Take my site, for example. Even though it’s only me doing the development, I still implement a well-tuned architecture to handle my updates. Here’s a simple diagram of how Soltisweb.com is deployed.
In my case, I’m using BitBucket for my Git repository, but really any service will do (GitHub, etc.). I use 2 branches, to keep my changes following some sort of workflow and QA process before they hit my production site. I don’t have any automated tests in place, but those would be easy to add in the future.
You can learn how to set up your Continuous Deployment in Azure App Services here:
Now, let’s talk about the previous Deployment Options utility compared to the new Deployment Center.
The ability to link internet-hosted source control to Azure has been a common fixture for App Services for some time. By using the Deployment Options (now labeled Classic) utility in the portal, developers could easily see their deployments and status. This was especially helpful when automatic deployments were in place, as it provided a glimpse into what was happening behind the scenes.
This module wasn’t necessarily bad. It provided plenty of details about the integration (the service the repository is at, a list of past deployments, and some administrative functions to manage the connection) and how things were running. Detailed logs could be loaded to see each command that was executed and the result. But, as with most 1st edition of tools, it could stand some polishing after the initial release. As more developers used the feature, Microsoft collected feedback on the things they got right, and the areas that could be improved. Enter the Deployment Center utility.

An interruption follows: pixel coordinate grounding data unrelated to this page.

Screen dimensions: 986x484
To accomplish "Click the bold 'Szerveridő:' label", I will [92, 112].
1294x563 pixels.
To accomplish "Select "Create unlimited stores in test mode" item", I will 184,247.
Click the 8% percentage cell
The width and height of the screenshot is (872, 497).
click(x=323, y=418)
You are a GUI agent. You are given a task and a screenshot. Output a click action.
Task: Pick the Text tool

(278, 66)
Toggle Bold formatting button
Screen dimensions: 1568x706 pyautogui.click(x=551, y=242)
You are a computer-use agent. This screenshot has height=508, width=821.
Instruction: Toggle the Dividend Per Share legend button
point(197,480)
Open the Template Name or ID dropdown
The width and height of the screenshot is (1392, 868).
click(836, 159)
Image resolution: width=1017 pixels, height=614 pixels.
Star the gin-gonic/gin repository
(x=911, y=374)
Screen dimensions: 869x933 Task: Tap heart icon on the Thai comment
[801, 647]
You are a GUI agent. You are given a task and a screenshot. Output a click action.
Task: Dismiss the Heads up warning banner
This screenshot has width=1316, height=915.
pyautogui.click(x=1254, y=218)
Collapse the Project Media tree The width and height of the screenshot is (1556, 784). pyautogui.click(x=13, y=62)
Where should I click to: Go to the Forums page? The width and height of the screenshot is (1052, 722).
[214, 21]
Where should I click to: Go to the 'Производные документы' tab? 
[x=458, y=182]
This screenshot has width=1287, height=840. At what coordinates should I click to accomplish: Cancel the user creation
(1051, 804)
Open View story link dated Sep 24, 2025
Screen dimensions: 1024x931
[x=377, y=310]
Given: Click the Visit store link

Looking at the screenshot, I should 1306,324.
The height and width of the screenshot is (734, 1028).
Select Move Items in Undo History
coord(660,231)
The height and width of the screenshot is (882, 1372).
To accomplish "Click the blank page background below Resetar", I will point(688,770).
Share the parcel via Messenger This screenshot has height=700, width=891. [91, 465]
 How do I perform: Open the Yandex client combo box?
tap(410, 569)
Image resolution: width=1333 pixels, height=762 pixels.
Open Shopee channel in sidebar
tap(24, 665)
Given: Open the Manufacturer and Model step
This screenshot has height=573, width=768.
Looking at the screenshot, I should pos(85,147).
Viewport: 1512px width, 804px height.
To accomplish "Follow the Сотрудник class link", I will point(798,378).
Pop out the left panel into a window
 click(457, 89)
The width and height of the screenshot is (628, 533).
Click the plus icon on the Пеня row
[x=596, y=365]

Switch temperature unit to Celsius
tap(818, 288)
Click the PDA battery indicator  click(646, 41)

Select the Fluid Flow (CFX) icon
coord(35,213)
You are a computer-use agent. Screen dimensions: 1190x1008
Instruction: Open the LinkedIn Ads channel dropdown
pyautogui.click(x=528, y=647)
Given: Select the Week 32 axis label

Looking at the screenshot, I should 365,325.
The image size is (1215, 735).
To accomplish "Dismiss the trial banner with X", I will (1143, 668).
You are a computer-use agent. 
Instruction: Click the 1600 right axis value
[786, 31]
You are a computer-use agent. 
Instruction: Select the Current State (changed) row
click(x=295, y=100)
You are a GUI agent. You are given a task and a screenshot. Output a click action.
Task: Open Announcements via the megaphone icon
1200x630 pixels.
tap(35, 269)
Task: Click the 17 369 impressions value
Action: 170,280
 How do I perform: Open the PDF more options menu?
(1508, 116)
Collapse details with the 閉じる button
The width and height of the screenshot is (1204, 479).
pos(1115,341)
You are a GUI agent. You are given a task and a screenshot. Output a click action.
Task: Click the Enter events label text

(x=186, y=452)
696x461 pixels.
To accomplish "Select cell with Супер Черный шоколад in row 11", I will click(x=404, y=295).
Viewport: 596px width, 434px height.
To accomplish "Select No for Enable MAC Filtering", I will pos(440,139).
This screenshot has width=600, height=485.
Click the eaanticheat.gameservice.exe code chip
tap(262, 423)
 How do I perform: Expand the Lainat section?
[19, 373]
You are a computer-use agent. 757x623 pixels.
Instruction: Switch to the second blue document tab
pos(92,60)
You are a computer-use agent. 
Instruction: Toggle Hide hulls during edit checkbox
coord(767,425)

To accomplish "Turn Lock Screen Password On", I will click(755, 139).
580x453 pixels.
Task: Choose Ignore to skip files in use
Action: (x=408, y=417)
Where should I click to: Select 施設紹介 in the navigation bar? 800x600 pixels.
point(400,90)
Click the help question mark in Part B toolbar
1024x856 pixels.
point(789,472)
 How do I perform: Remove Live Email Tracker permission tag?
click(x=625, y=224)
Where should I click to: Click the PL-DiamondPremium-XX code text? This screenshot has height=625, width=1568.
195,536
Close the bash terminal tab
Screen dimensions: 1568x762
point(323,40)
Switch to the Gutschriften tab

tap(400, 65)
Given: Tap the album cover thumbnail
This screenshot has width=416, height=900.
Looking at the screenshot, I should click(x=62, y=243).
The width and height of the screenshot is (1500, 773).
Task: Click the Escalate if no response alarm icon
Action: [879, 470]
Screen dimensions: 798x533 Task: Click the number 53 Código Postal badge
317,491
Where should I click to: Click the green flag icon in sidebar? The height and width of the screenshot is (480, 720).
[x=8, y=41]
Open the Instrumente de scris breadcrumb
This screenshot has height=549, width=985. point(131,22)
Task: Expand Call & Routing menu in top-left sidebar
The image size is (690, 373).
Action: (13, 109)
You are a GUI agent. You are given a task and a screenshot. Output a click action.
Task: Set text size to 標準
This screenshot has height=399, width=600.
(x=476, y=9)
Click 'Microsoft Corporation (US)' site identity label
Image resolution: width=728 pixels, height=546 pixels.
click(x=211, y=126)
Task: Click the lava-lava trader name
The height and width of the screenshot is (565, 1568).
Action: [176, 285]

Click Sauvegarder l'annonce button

In mid-2018, Microsoft released the new Deployment Center for managing Continuous Deployments in Azure App Services. This new module kept all the great information from the Deployment Options utility, cleaned them up a bit, and fine tuned the tooling to help developers work more efficiently. By stream-lining the information, developers could manage the integration much more easily, and reduce the amount of time for deployments.
The new simplified design make the information much easier to digest. The basic connection information is displayed at the top, with the familiar list of deployments appearing below. This allows developers to quickly see where the deployments were coming from, who initiated them, and the essential details of each iteration.
The new utility also brings additional information to the user. Details like the Build engine, source control branch, source control type, and Commit ID are all first-class citizens in the UI in the new tool.
When viewing the Logs option for a deployment, developers can see a list of all the actions taken, and view the individual step logs, if needed. Previously this information loaded in a separate blade, however, the new design loads them within the current view. This is one of the many tweaks made to the interface to deliver information quicker, by not having to load a new window on the screen.
Lastly, the new UI allows the user to manage the Deployment Credentials for the integration. This provides a simple utility to update user and password information: an essential function for anyone needing to update logins in the event of a security issue.
If you haven’t set up Continuous Deployment for your Azure App Service, get on it! It will simplify your development, eliminate errors, and stamps your membership in the super-cool DevOps club. No matter where you keep your source code, you should be able to set up a slick, automated process to publish your code and keep things running smoothly. Good luck!